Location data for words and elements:
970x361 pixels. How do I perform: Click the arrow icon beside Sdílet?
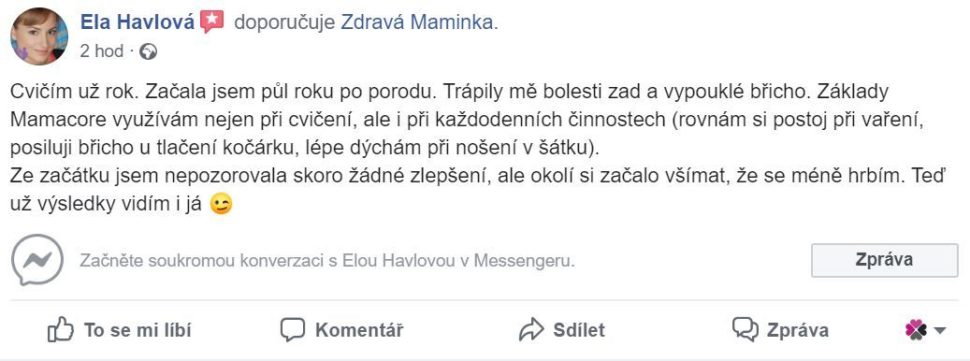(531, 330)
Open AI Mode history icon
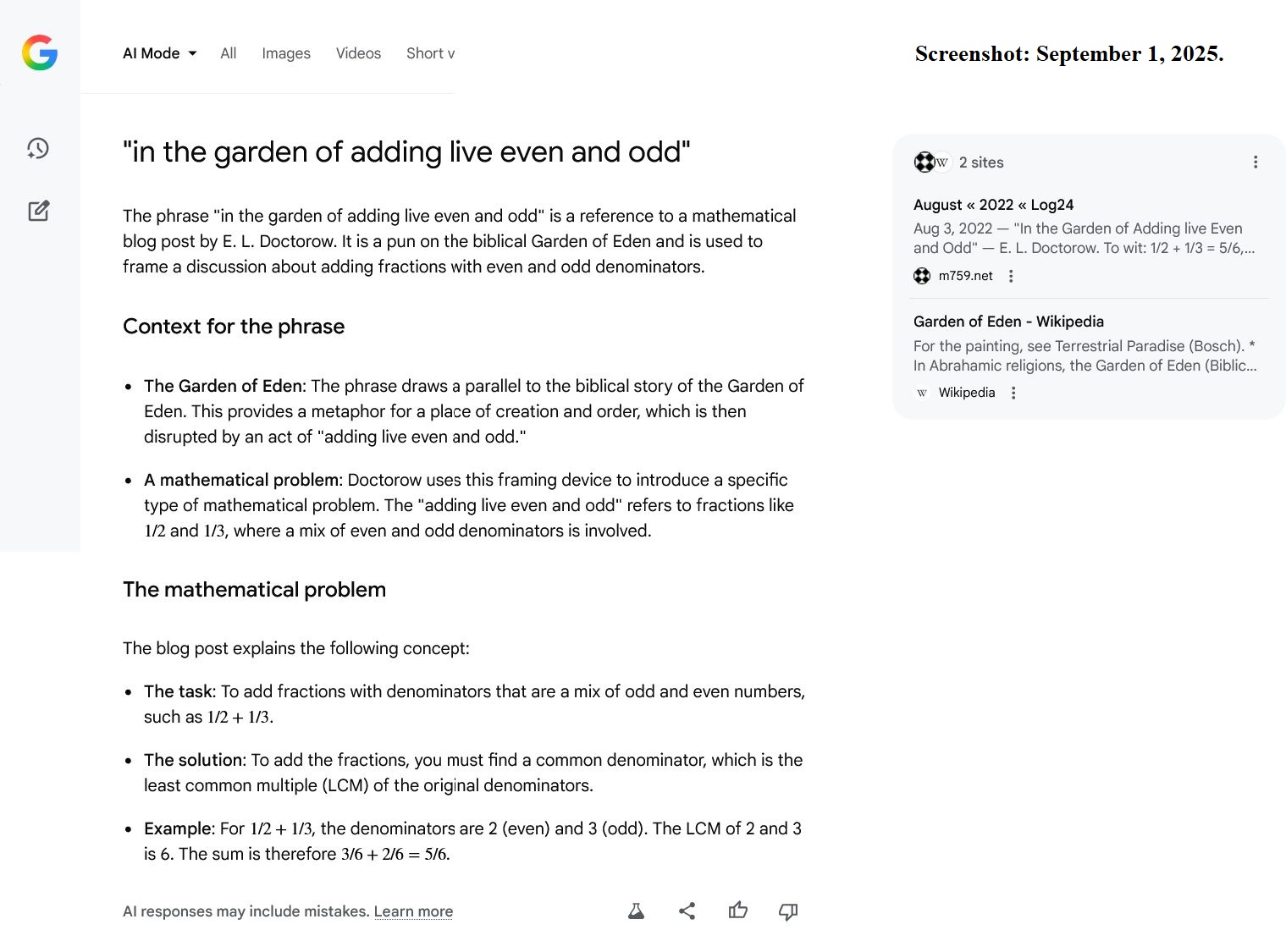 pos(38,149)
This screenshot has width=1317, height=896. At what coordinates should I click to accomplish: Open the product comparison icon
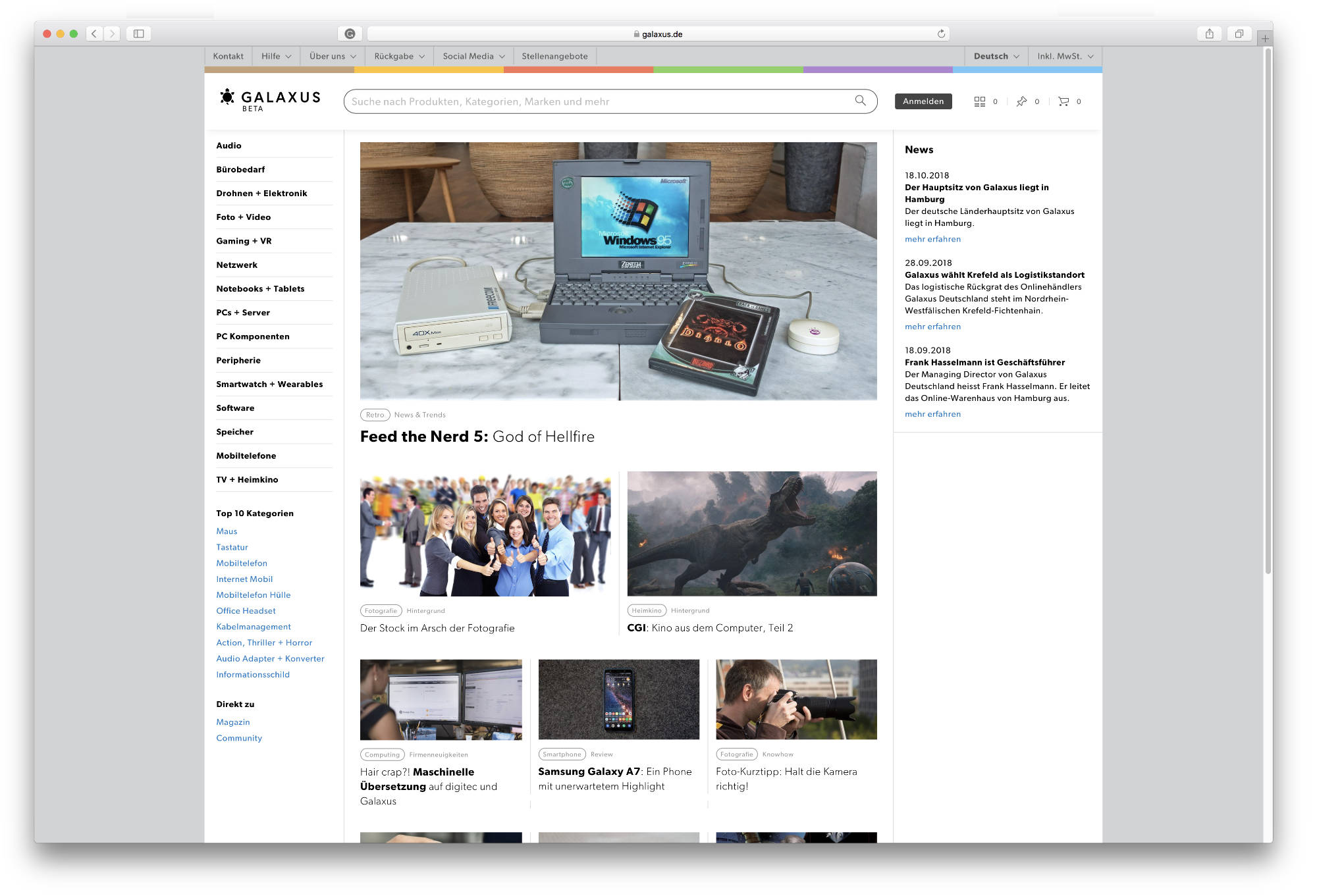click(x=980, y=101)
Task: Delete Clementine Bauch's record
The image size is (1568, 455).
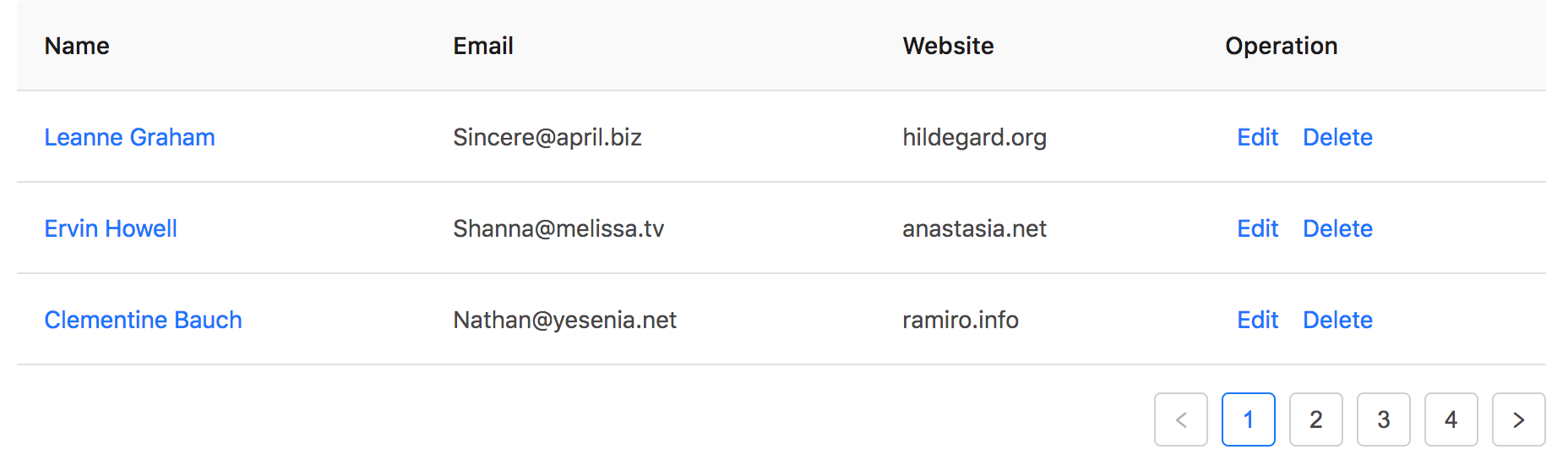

[Given problem]
Pull out the text lines of every item above, repeating each one word for word. Leave the pictures out of your answer.

[Correct answer]
970x361 pixels. How do I perform: Click the arrow icon beside Sdílet?
(531, 330)
Open AI Mode history icon
 pos(38,149)
This screenshot has width=1317, height=896. At what coordinates should I click to accomplish: Open the product comparison icon
click(x=980, y=101)
Task: Delete Clementine Bauch's record
The image size is (1568, 455).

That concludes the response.